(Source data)

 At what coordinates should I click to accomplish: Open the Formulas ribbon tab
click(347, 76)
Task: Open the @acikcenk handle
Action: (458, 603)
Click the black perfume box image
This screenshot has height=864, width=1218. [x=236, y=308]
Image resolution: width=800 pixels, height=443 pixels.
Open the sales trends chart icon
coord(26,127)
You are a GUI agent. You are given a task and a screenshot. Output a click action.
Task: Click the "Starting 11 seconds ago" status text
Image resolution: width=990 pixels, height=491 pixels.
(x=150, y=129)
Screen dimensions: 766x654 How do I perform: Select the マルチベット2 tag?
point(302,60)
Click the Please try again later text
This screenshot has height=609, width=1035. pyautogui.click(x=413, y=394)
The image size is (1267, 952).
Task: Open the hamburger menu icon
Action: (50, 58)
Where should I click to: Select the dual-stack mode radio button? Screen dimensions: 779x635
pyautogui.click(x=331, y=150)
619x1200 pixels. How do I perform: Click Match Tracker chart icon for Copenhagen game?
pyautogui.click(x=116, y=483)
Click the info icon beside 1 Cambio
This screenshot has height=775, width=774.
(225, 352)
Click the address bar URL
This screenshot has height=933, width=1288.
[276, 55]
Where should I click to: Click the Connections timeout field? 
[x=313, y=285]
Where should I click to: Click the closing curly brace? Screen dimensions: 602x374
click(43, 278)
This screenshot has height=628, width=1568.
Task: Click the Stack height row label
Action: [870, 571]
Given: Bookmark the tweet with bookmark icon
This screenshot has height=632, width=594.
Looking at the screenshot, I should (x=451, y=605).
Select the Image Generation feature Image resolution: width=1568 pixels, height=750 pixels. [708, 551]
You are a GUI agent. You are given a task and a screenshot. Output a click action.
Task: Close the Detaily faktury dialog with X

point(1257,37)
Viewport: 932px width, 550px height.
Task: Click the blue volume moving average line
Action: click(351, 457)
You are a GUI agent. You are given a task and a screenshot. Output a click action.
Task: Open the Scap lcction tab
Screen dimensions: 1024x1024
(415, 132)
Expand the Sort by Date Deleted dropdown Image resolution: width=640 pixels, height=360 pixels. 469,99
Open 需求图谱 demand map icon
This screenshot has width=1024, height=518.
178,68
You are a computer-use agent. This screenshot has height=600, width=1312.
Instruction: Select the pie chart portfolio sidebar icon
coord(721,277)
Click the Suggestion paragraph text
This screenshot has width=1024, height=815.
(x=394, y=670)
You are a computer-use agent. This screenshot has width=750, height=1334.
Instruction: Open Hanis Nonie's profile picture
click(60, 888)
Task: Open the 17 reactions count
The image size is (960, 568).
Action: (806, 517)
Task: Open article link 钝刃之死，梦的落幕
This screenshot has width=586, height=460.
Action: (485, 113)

- Instructions to follow: Copy out the data in full, exactly.

- Result for this task:
 At what coordinates should I click to accomplish: Open the Formulas ribbon tab
click(347, 76)
Task: Open the @acikcenk handle
Action: (458, 603)
Click the black perfume box image
This screenshot has height=864, width=1218. [x=236, y=308]
Image resolution: width=800 pixels, height=443 pixels.
Open the sales trends chart icon
coord(26,127)
You are a GUI agent. You are given a task and a screenshot. Output a click action.
Task: Click the "Starting 11 seconds ago" status text
Image resolution: width=990 pixels, height=491 pixels.
(x=150, y=129)
Screen dimensions: 766x654 How do I perform: Select the マルチベット2 tag?
point(302,60)
Click the Please try again later text
This screenshot has height=609, width=1035. pyautogui.click(x=413, y=394)
The image size is (1267, 952).
Task: Open the hamburger menu icon
Action: (50, 58)
Where should I click to: Select the dual-stack mode radio button? Screen dimensions: 779x635
pyautogui.click(x=331, y=150)
619x1200 pixels. How do I perform: Click Match Tracker chart icon for Copenhagen game?
pyautogui.click(x=116, y=483)
Click the info icon beside 1 Cambio
This screenshot has height=775, width=774.
(225, 352)
Click the address bar URL
This screenshot has height=933, width=1288.
[276, 55]
Where should I click to: Click the Connections timeout field? 
[x=313, y=285]
Where should I click to: Click the closing curly brace? Screen dimensions: 602x374
click(43, 278)
This screenshot has height=628, width=1568.
Task: Click the Stack height row label
Action: [870, 571]
Given: Bookmark the tweet with bookmark icon
This screenshot has height=632, width=594.
Looking at the screenshot, I should (x=451, y=605).
Select the Image Generation feature Image resolution: width=1568 pixels, height=750 pixels. [708, 551]
You are a GUI agent. You are given a task and a screenshot. Output a click action.
Task: Close the Detaily faktury dialog with X

point(1257,37)
Viewport: 932px width, 550px height.
Task: Click the blue volume moving average line
Action: click(351, 457)
You are a GUI agent. You are given a task and a screenshot. Output a click action.
Task: Open the Scap lcction tab
Screen dimensions: 1024x1024
(415, 132)
Expand the Sort by Date Deleted dropdown Image resolution: width=640 pixels, height=360 pixels. 469,99
Open 需求图谱 demand map icon
This screenshot has width=1024, height=518.
178,68
You are a computer-use agent. This screenshot has height=600, width=1312.
Instruction: Select the pie chart portfolio sidebar icon
coord(721,277)
Click the Suggestion paragraph text
This screenshot has width=1024, height=815.
(x=394, y=670)
You are a computer-use agent. This screenshot has width=750, height=1334.
Instruction: Open Hanis Nonie's profile picture
click(60, 888)
Task: Open the 17 reactions count
The image size is (960, 568).
Action: (806, 517)
Task: Open article link 钝刃之死，梦的落幕
This screenshot has width=586, height=460.
Action: (485, 113)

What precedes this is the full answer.